§ **What you are asked to do**
Restate exactly the lines below, from the one containing "You are a GUI" through the final line, and leave out the pictures.
+++++
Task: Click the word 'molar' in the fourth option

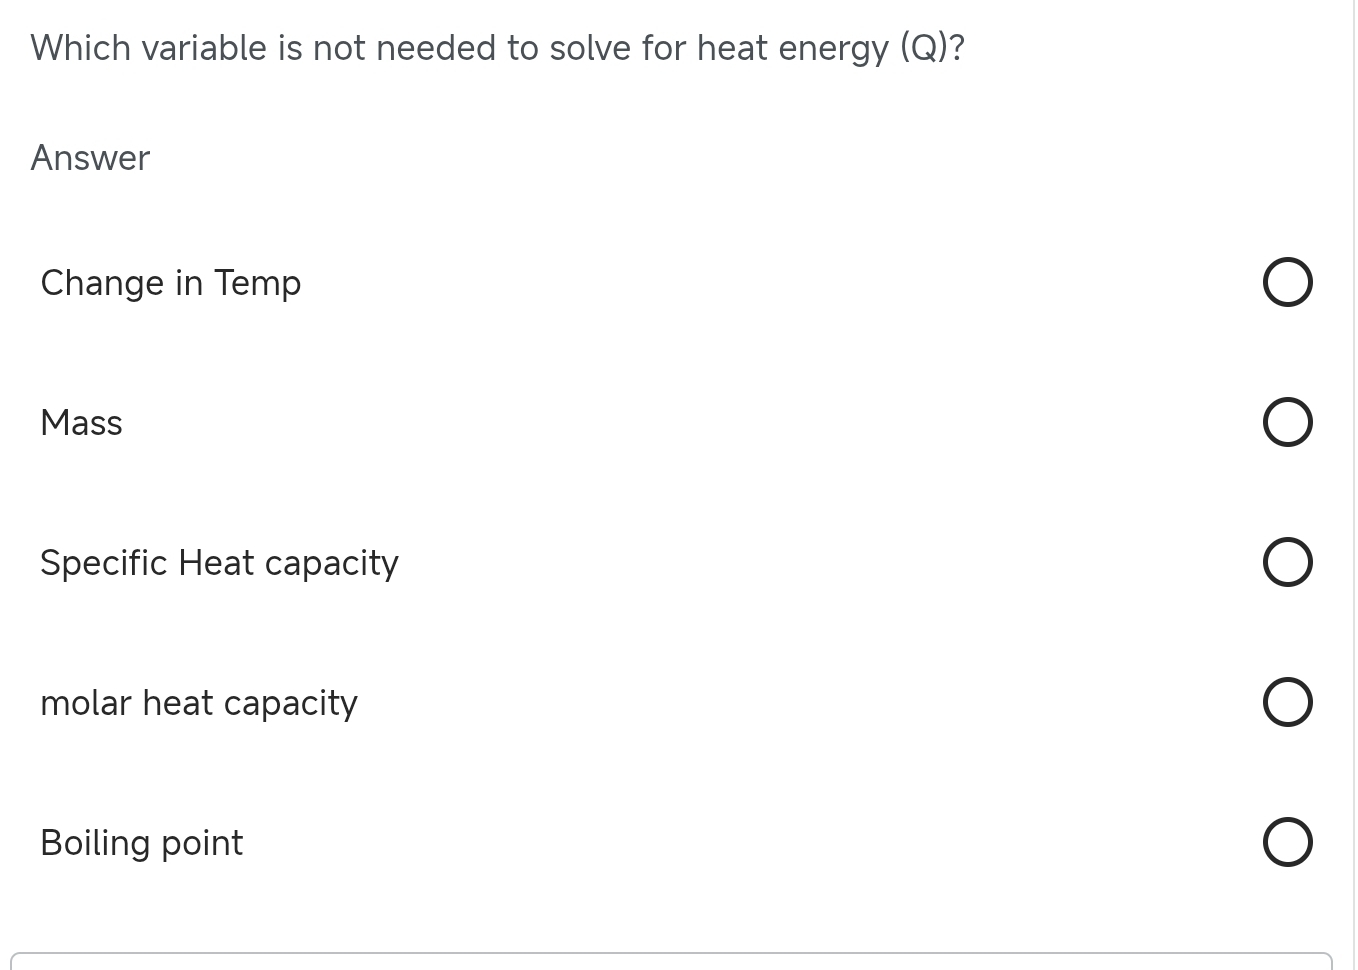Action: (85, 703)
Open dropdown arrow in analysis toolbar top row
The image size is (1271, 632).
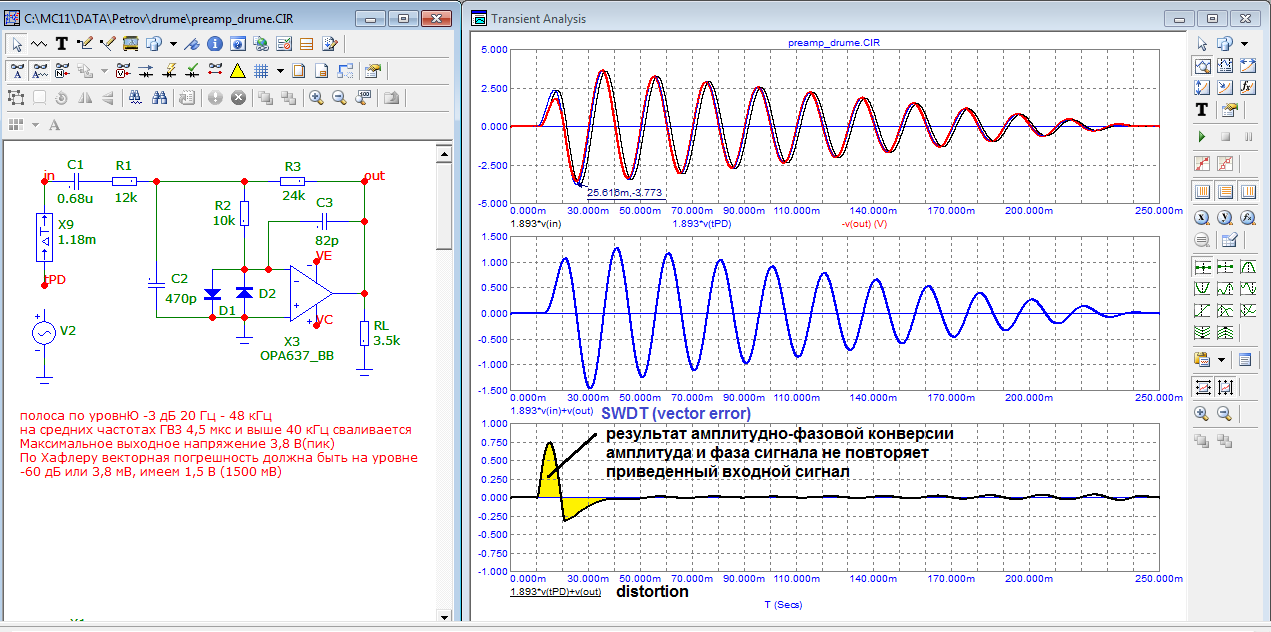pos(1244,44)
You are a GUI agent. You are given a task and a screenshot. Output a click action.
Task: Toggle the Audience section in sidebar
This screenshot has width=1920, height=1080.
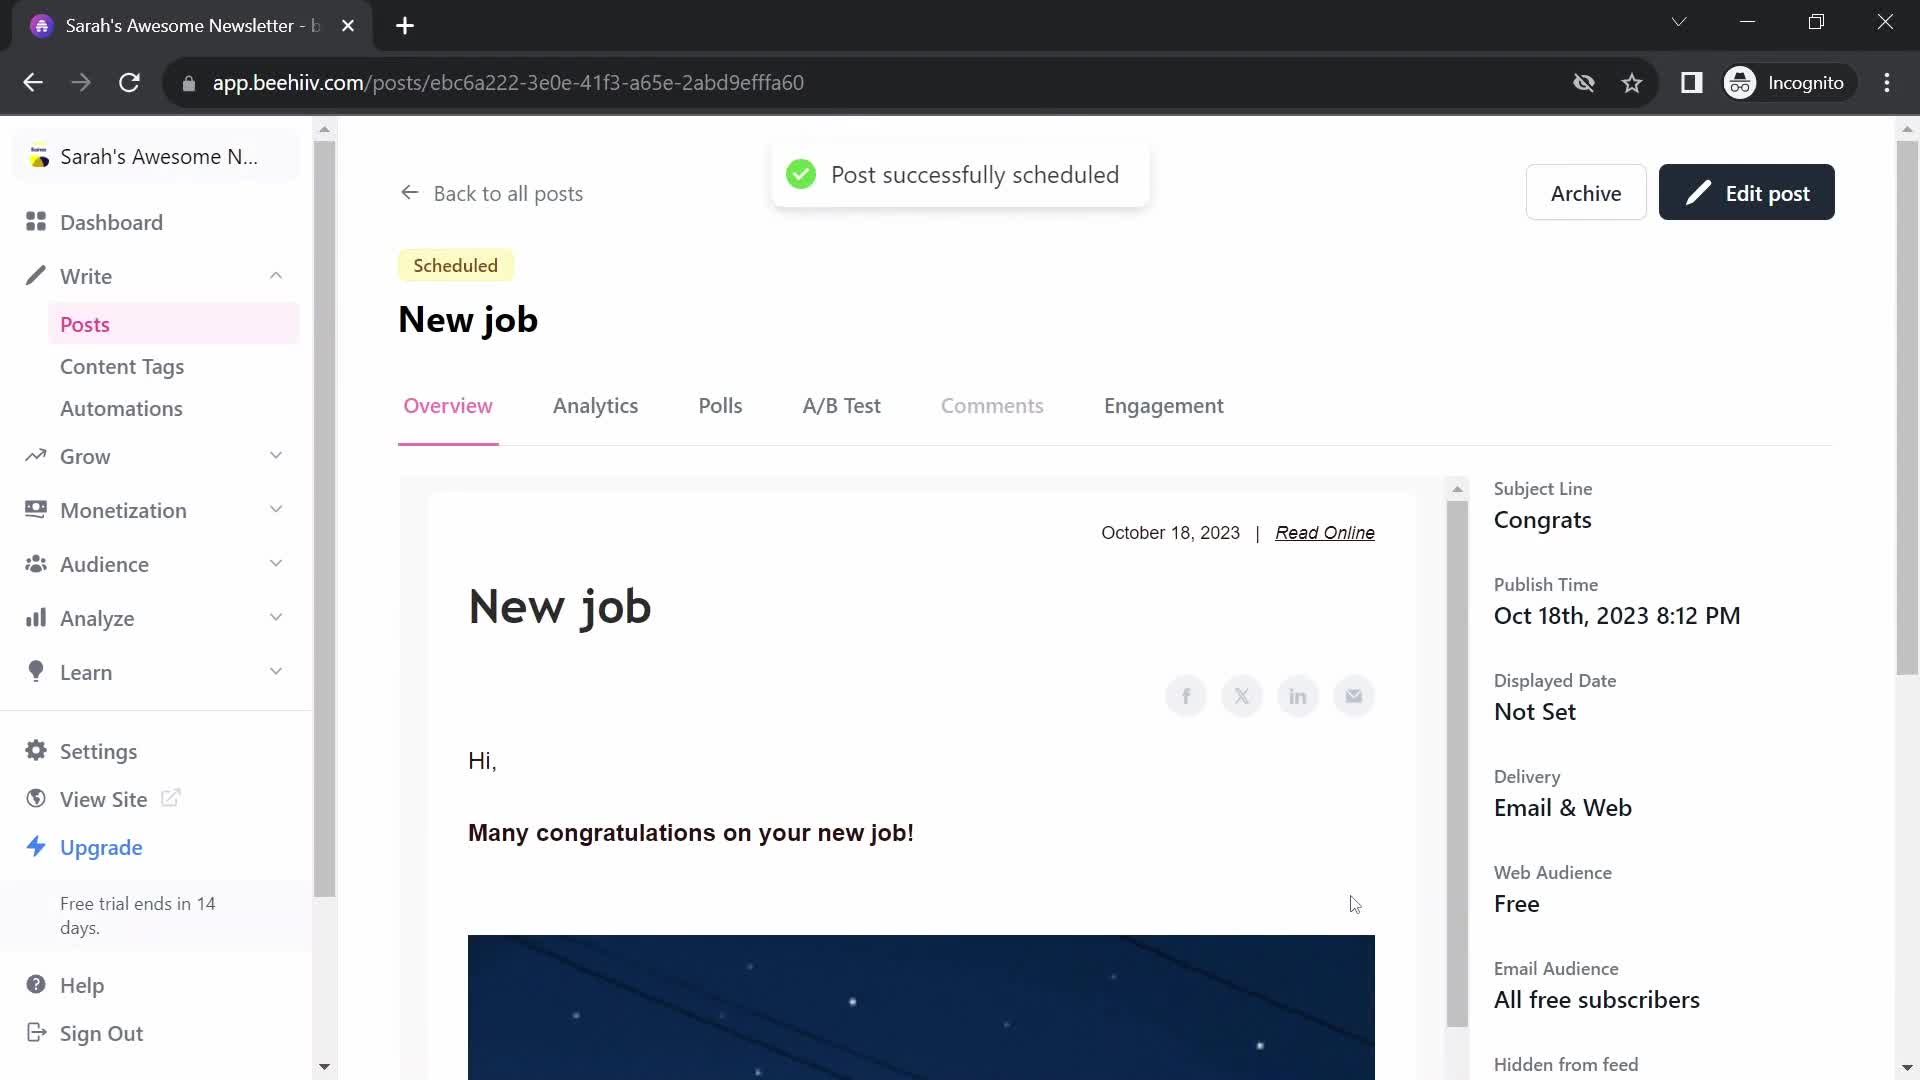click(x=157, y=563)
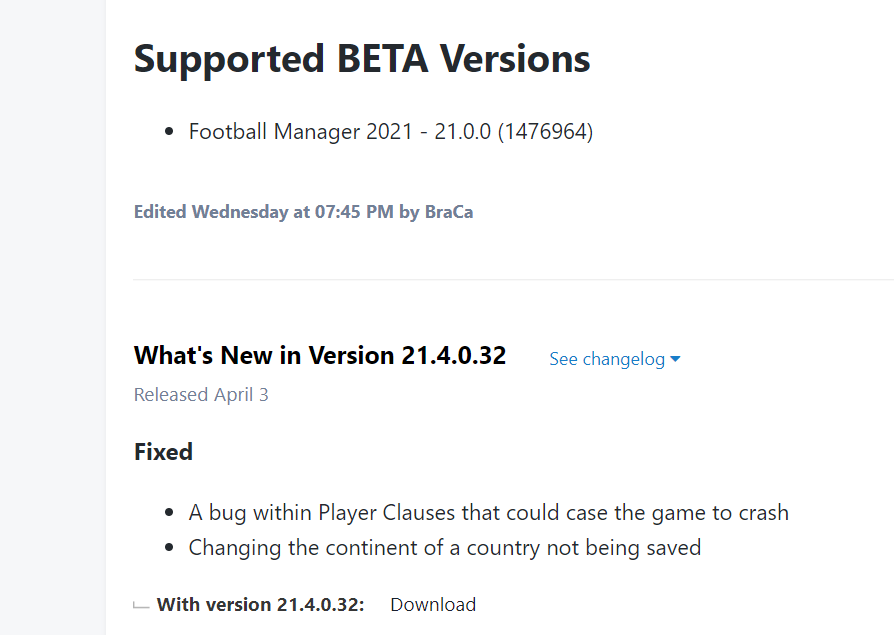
+++++
§ **Answer to this exercise**
You are a GUI agent. You are given a task and a screenshot. Output a click action.
Task: Toggle the Audience section in sidebar
This screenshot has width=1920, height=1080.
click(x=157, y=563)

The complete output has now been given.